The Trump administration has left the issue out of trade deals, such as the United States-Mexico-Canada Agreement and its “phase one” deal with China, despite demands from liberal groups and Democratic lawmakers that the U.S. use the negotiations to address emissions standards and other policies related to climate change.
When the Senate voted to ratify USMCA in January, Vermont Sen. Bernie Sanders said the lack of environmental language was a major flaw. “This allows oil and gas companies to continue to put profits ahead of our air, water, climate, and health,” he said.
Sierra Club Executive Director Michael Brune said at the time that USMCA “perpetuates NAFTA’s legacy of helping corporations dump pollution, outsource jobs, and undermine climate action.”
Trade policy “should not be dictated by theories or orthodoxies, it should be ruthlessly pragmatic,” Lighthizer said, the Oxford Union reported.
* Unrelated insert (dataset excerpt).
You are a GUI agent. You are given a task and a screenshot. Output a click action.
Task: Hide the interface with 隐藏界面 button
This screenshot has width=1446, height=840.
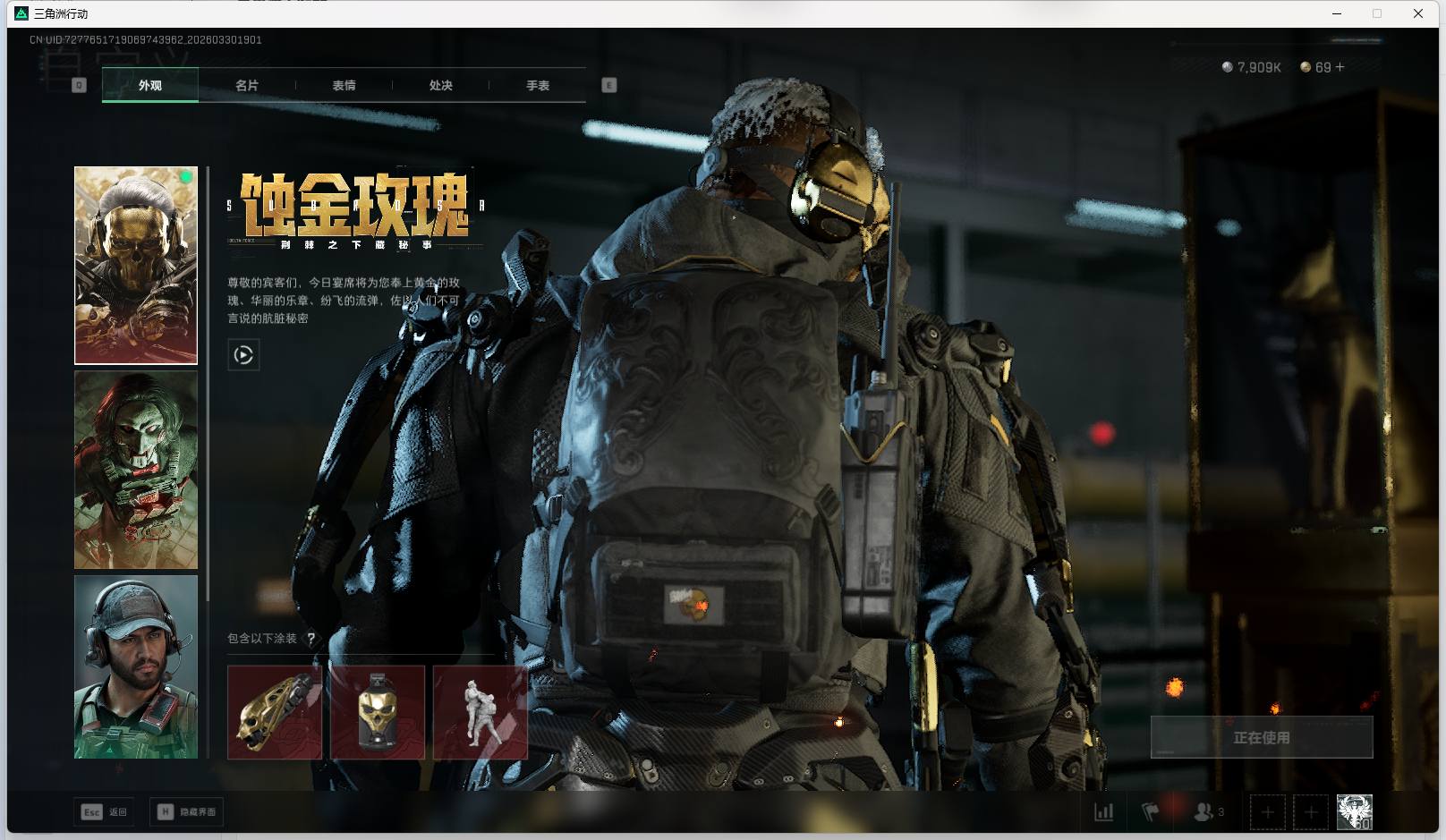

The Trump administration announced in 2017 that it would pull the U.S. out of the 2015 Paris Agreement on climate, a process that takes several years and is set to be completed in 2020. President Trump argued the agreement put European interests ahead of the U.S. “It is time to put Youngstown, Ohio; Detroit, Michigan; and Pittsburgh, Pennsylvania, along with many, many other locations within our great country before Paris, France,” he said.